Figure 1. Blind soccer players using a sound-emitting ball in a match, wearing eyeshades for fairness.
A sound-emitting soccer balls is an assistive technology designed to support soccer players who are blind or have low vision. Every time the product comes into contact with a player or a wall, it features audible cues that allow players to locate and track it in the game. Through sound, the ball gives the opportunity to people who are visually impaired to participate in the world’s beautiful game, soccer.
Product Overview and Context
Sound-emitting soccer balls are mainly used in blind soccer, a Paralympic sport governed by the International Blind Sports Federation (IBSA) and has been part of the Paralympic Games since the Athens 2004 Paralympics . This is a different version of regular soccer that features two 5-a-side teams composed of visually impaired athletes. These balls contain internal sound bell-like sound mechanisms that allow players to perceive its location through hearing.
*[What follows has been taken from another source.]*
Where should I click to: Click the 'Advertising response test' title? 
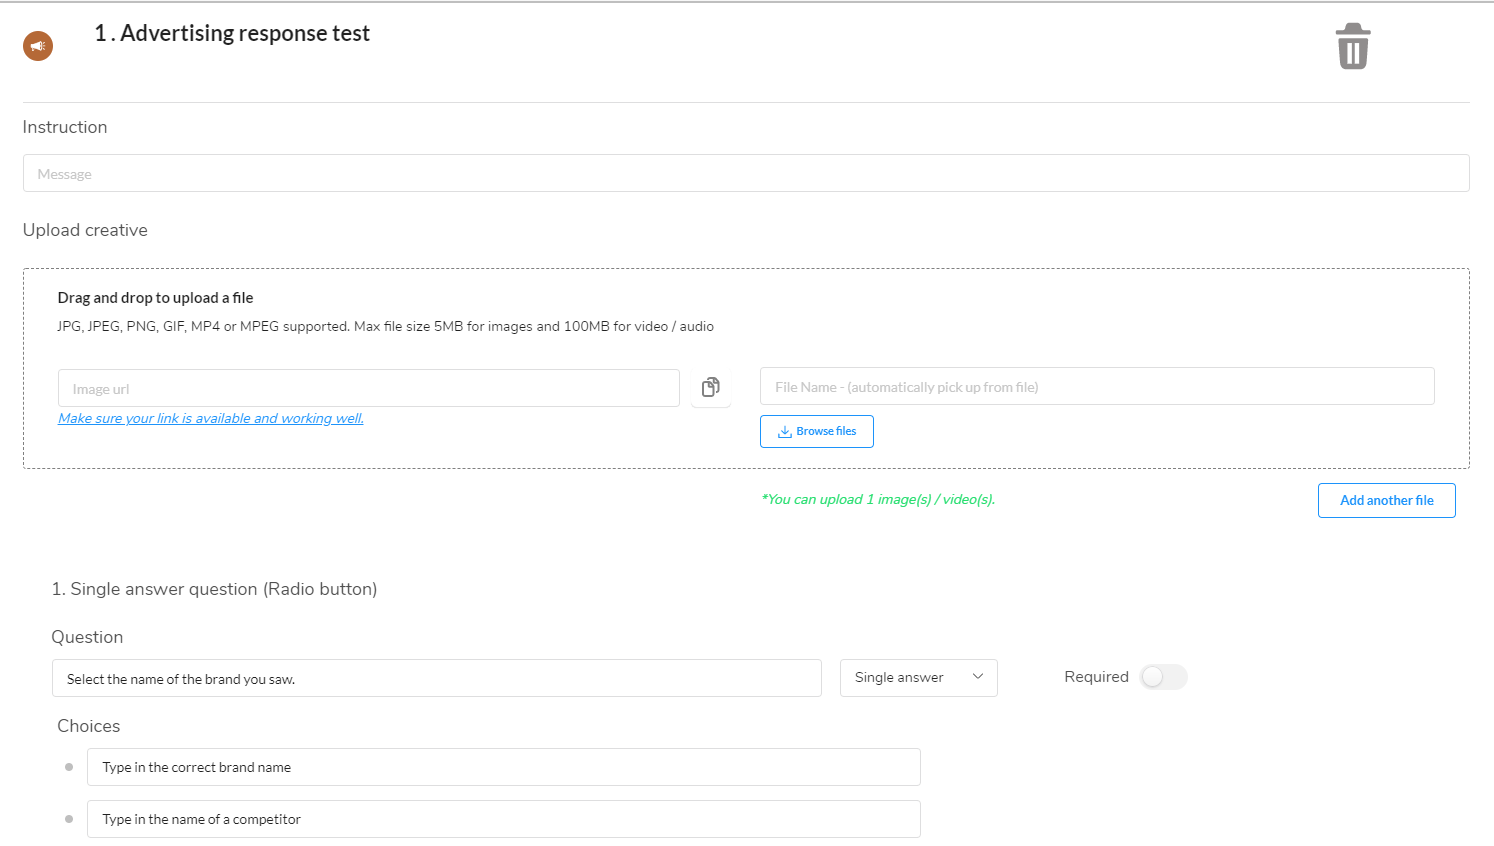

A commercial example of the product is Goalfix Flyte Sound Soccer ball produced by American company Goalfix Sports USA.
Figure 2. Audible blind soccer ball (size 4) from Goalfix Sports Ltd.
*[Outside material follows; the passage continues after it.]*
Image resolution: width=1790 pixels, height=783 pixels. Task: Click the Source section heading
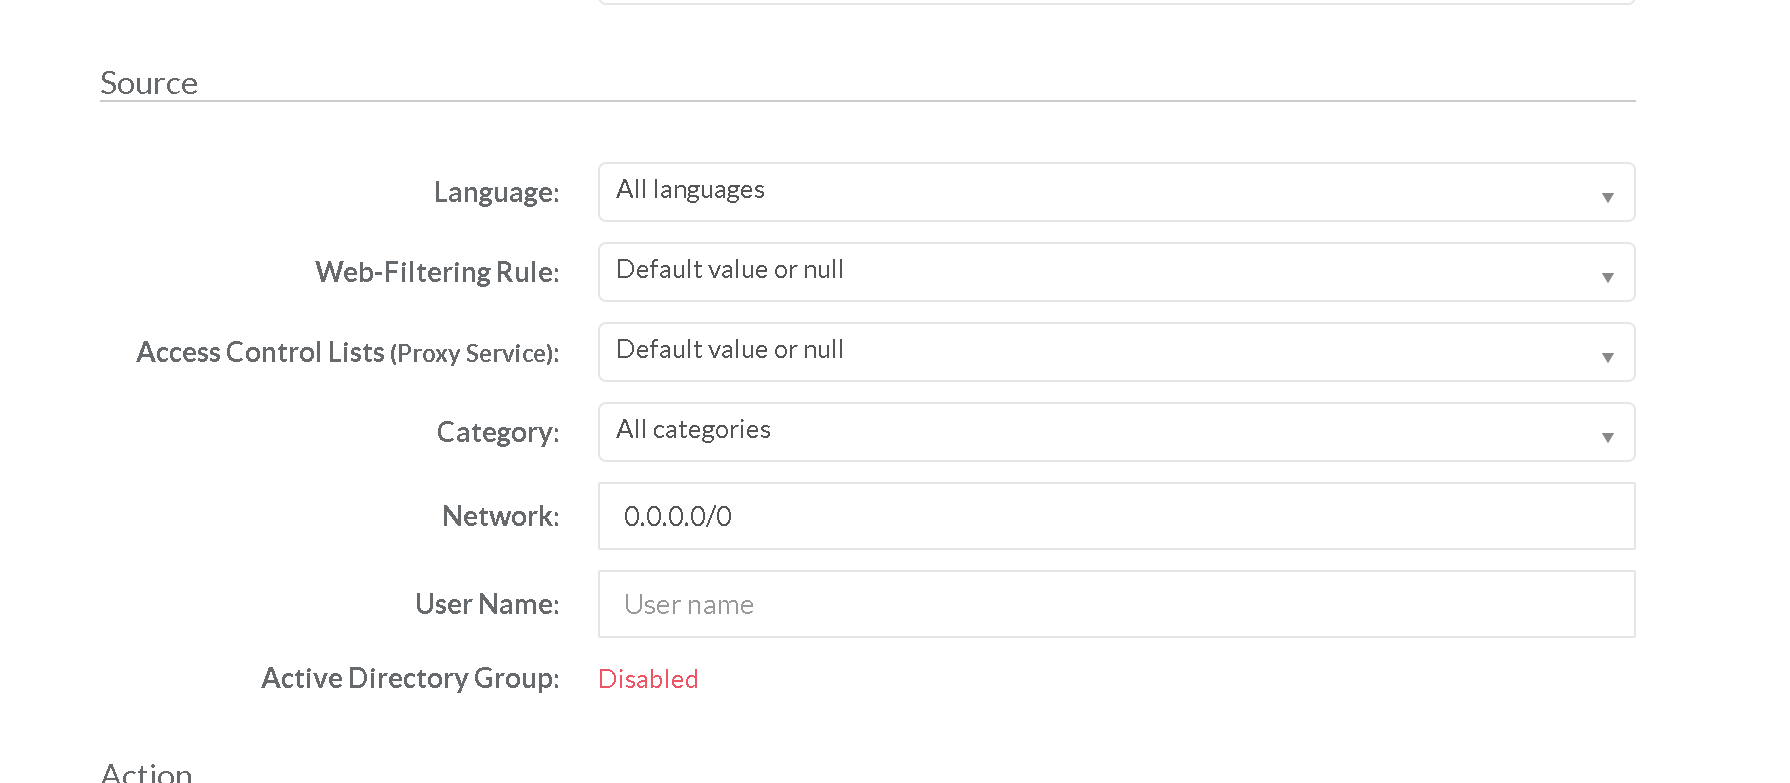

Feature 1: Internal Sound Mechanism
The main feature of the sound-emitting soccer ball, like the name says, is its internal sound mechanism that produces continuous audio cues when the ball is touched or when the ball moves. From the accessibility perspective, this is an example of sensory substitution, where information (in this case, where the ball is) received through vision is made available through hearing. This is a great feature because it enables visually impaired athletes to pass, dribble, and shoot the ball without relying on sighted assistance.
While this product is a good example of assistive technology, it still falls short in different areas of accessibility. First, this feature assumes all users can rely primarily on hearing, leaving athletes who are both visually impaired and deaf facing still additional barriers. Furthermore, the location where the product is used plays a huge part in how effective it can be. Imagine playing with the ball in a noisy environment; players wouldn’t be able to have the auditory feedback needed to locate the ball. This shows that the accessibility of the product is still dependent on the context of how it’s used.
Feature 2: Physical Design
This product is designed to resemble a regular soccer ball in both size and overall shape, allowing anyone that uses the ball to experience a version of soccer that feels authentic. From the perspective of the functional model of disability, the product, by design, is durable and features a layer of cloth that protects the internal sound system that doesn’t hinder the feel of the ball for athletes. This feature supports accessibility through functional usability by its ease of use and intuitiveness because it follows the same design as a regular soccer ball. This feature is not perfect, and similar to feature 1, it falls short in certain aspects. Because of its internal sound system, sound-emitting soccer balls are heavier and behave differently than a regular soccer ball, affecting bounce, speed, and kicking dynamics. This doesn’t prevent participation, but it does require visually impaired athletes to change their playing technique.
Medical and Social Model of Disability
Under the medical model of disability, this product addresses blindness or low vision by trading visual information with auditory feedback. This is really important because it gives the opportunity to a huge set of people to play soccer and engage in physical activity. While effective, the medical model focuses only on the player’s impairment rather than questioning how the sport was designed. Traditional soccer was designed around the expectation that all players can visually track the ball, relying on sight and hearing to navigate the field and communicate with teammates. This framework, while still important, narrows the game to a “default user”, in this case people without disabilities.
Under the social model of disability, the product changes the sport itself rather than the people who play it, enabling participation without requiring athletes to conform to society’s sight-based norms. However, as I mentioned in previous paragraphs, the balls works in combination with other spatial adaptations, such as quiet playing fields, boundary markings, and communication rules.
Figure 3. Blind soccer math featured in the Paris 2024 Paralympic Games
Sound-emitting soccer balls are a good example of how assistive technology, focusing on inclusive design, expands who is able to participate in sports. At the same time, with its limitations, the product shows that accessibility is still dependent on its context.